* **How to complete this task**: When you reach the line containing "Click the 'Options" in the entries below, begin reproducing lines exactly, and stop once the line containing "Given: Select the" is done.

* **Available data**:
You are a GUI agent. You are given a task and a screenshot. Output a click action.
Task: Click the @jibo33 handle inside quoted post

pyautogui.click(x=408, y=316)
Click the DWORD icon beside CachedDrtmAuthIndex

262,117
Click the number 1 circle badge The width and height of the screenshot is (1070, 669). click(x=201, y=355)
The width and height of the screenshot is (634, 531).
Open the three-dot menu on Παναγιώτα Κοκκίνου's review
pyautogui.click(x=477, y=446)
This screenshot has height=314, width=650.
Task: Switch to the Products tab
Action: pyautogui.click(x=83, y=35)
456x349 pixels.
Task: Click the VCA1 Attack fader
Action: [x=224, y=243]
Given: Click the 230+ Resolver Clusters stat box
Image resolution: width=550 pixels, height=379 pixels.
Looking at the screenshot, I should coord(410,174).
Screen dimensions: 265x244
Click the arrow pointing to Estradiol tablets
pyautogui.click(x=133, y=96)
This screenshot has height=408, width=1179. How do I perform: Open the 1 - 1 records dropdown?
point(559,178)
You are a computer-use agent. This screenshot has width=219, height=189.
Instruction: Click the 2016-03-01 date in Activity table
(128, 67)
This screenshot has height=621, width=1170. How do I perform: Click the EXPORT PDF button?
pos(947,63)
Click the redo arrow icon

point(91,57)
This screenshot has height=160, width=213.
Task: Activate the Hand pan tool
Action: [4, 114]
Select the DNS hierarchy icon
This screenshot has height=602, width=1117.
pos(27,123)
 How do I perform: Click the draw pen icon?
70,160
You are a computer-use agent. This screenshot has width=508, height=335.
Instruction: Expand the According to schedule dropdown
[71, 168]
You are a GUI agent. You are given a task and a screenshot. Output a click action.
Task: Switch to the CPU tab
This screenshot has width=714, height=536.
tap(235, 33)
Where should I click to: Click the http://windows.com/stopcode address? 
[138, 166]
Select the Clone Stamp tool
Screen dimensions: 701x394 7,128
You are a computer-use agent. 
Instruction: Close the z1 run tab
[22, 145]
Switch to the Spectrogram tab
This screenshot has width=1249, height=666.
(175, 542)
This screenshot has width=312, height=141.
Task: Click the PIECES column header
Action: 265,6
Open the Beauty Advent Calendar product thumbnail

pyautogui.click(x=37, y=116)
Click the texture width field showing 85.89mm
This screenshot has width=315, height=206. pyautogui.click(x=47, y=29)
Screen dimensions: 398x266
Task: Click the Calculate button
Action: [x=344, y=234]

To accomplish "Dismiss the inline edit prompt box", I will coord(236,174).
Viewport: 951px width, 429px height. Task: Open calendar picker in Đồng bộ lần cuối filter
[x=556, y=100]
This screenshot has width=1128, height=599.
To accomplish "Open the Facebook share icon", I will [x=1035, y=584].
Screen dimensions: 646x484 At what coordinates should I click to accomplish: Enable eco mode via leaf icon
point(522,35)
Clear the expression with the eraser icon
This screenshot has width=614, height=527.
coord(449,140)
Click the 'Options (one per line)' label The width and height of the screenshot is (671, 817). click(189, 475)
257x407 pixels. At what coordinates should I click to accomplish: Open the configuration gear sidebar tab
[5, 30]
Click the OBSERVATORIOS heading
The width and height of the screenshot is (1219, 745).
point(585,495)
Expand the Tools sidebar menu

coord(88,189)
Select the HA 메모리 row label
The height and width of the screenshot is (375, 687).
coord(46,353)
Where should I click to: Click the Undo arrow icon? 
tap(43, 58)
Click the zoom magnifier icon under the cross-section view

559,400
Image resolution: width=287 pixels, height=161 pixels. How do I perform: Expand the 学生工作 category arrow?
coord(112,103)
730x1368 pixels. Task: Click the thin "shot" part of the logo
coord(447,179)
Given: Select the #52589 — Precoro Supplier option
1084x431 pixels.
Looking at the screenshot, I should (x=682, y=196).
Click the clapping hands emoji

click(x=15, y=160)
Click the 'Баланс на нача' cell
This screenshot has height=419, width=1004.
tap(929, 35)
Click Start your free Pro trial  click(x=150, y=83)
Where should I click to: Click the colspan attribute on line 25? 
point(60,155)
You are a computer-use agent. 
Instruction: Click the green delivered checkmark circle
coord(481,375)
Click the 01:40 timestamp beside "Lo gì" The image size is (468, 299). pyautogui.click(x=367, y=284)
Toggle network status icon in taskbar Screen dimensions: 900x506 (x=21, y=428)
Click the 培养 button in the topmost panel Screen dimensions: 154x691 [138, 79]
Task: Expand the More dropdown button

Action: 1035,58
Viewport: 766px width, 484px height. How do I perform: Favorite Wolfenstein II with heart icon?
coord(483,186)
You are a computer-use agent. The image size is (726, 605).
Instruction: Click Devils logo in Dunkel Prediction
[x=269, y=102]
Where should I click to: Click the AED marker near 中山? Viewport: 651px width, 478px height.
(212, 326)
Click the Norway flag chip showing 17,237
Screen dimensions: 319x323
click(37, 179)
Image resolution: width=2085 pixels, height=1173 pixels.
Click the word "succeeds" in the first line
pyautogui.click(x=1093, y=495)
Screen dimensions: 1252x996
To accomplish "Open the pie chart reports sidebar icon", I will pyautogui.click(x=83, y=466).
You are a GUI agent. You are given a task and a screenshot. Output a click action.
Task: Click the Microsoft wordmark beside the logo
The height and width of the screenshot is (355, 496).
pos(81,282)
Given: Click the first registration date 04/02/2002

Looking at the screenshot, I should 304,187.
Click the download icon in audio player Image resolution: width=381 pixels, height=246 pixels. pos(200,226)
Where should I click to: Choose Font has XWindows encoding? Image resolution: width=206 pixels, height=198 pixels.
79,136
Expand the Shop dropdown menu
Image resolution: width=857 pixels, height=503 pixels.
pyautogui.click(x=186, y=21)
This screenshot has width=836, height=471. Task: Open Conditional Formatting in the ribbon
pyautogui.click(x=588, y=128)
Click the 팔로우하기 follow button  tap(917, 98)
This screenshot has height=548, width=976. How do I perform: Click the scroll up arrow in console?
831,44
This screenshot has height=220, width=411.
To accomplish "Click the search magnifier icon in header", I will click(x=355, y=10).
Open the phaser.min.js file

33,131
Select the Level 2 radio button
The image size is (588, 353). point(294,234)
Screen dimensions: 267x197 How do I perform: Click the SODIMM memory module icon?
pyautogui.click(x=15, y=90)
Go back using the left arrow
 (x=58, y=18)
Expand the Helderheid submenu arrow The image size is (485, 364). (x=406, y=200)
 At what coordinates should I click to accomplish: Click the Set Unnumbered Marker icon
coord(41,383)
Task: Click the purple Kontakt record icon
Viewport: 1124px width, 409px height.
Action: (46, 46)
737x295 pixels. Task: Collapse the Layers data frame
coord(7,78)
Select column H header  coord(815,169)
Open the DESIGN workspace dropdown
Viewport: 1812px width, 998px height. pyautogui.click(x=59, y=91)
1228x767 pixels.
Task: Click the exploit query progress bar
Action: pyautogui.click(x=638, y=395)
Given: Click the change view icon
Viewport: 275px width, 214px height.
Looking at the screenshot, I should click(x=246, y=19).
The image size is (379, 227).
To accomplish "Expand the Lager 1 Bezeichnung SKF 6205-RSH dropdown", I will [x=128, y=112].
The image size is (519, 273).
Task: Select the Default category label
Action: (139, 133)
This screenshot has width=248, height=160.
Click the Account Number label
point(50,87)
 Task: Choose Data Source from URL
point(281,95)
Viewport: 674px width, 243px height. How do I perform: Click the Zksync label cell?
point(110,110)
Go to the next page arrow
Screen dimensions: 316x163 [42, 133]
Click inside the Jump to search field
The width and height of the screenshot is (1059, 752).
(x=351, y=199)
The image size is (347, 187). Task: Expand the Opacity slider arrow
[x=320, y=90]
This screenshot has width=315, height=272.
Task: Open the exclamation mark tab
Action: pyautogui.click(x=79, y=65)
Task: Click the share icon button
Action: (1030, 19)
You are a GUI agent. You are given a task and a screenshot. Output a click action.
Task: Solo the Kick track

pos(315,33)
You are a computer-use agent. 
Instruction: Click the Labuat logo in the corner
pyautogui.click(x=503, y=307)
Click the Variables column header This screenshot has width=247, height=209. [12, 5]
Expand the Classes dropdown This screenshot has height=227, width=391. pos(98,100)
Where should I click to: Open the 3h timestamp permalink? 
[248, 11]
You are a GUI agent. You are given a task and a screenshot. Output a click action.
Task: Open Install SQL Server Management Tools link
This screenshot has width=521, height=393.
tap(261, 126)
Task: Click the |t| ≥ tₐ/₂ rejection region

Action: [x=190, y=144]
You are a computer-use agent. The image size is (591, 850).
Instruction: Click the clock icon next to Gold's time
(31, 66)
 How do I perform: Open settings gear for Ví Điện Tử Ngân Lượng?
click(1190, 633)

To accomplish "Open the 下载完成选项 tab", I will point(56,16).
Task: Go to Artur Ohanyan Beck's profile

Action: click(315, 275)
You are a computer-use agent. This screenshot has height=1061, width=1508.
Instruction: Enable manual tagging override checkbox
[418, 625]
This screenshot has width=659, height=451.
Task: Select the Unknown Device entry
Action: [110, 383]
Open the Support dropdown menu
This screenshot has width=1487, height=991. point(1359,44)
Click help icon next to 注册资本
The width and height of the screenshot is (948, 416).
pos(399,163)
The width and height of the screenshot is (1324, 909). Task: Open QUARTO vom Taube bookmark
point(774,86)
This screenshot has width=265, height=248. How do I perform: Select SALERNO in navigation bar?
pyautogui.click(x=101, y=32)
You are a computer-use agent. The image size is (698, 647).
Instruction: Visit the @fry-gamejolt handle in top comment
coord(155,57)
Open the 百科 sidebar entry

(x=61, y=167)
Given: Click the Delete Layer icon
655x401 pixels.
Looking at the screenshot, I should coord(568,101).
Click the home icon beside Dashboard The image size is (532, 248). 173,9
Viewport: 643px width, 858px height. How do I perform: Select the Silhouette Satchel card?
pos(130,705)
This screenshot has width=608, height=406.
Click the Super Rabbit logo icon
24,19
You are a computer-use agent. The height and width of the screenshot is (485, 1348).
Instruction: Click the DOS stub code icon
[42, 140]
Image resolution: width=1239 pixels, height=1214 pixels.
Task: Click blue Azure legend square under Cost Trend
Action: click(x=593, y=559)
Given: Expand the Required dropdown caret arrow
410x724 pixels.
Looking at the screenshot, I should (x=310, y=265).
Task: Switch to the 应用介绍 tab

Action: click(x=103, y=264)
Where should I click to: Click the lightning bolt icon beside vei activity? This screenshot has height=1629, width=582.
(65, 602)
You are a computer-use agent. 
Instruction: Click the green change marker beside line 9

* **Response below**:
Click the 'Options (one per line)' label The width and height of the screenshot is (671, 817). click(189, 475)
257x407 pixels. At what coordinates should I click to accomplish: Open the configuration gear sidebar tab
[5, 30]
Click the OBSERVATORIOS heading
The width and height of the screenshot is (1219, 745).
point(585,495)
Expand the Tools sidebar menu

coord(88,189)
Select the HA 메모리 row label
The height and width of the screenshot is (375, 687).
coord(46,353)
Where should I click to: Click the Undo arrow icon? 
tap(43, 58)
Click the zoom magnifier icon under the cross-section view

559,400
Image resolution: width=287 pixels, height=161 pixels. How do I perform: Expand the 学生工作 category arrow?
coord(112,103)
730x1368 pixels. Task: Click the thin "shot" part of the logo
coord(447,179)
Given: Select the #52589 — Precoro Supplier option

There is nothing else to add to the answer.